There is a classical exercise that three disjoint lines in $\mathbb{P}^3$ are contained in a quadric surface $Q$. The existence is trivial. Every quadric in $\mathbb{P}^3$ is determined by nine coefficients and if three distinct points of a line lie on $Q$ then the whole line lie on $Q$. Thus we obtain the system of 9 linear conditions on $Q$. But why such a quadric is unique?

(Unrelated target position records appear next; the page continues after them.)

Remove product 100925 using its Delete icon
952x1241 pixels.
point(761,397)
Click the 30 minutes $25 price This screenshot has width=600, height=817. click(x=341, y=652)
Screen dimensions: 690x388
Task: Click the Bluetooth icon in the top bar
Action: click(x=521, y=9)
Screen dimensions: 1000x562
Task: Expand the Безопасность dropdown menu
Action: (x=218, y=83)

To be more precise, why these linear equations are linearly independent?

Answer 1

There exists exactly one quadric containing three mutually disjoint lines in $\mathbb P^3$:
Indeed you may assume that these lines are

$$L_1: x_0=x_1=0\quad \quad L_2:x_2=x_3=0\quad\quad L_3: x_0=x_2 ,\:x_1=x_3$$

and then the unique quadric containing these three line $L_i$ has the equation

$$x_0x_3-x_1x_2=0$$

This is easy to check by writing that the polynomial

$$ax_0^2+bx_0x_1+\dots+jx_3^2$$

vanishes on the $L_i$'s.

Answer 2

Mutually skew lines $a,b$ and $c$ lie in the same ruling, and the quadric is the union of the lines of the other ruling. There exists exactly one line containing a given point $p \in a$ and intersecting $b$ and $c$, so the quadric is unique as the union of all the lines intersecting with $a,b$ and $c$.

Answer 3

You already have two good answers; let me give a bad one. Here "bad" means "uses more macinery than necessary"; I am writing it anyway in case you like the approach.

Let $Q$ be the quadric containing our three lines $L_1, L_2, L_3$. Now for any other quadric $Q' \subset \mathbf P^3$, the intersection $Q \cap Q'$ is a quartic curve.

Suppose now there exists another $Q'$ which also contains $L_1$, $L_2$, $L_3$. Then $Q \cap Q' = L_1 \cup L_2 \cup L_3 \cup L$ for some other line $L$.

Now we use some machinery: intersection numbers. (Assuming we're working over $\mathbf C$, you can argue in terms of singular cohomology.) Fix one of our lines, say $L_1$. In $\mathbf P^3$ we know $L_1 \cdot Q' =2$, so on $Q$ we know that $L_1 \cdot (L_1 \cup L_2 \cup L_2 \cup L)=2$. But $L_1 \cdot L_j = 0$ for $j=1,2,3$ since these three lines are all in one ruling, and $L_1 \cdot L \leq 1$. This is a contradiction.